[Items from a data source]

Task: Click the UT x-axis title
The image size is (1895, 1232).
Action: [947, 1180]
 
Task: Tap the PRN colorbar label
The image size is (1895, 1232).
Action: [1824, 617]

WHAT YOU HAVE TO DO: Count the lines in the items above that contain the string "Task", matching case exactly, and give only the number.

RESPONSE FOR THIS EXERCISE: 2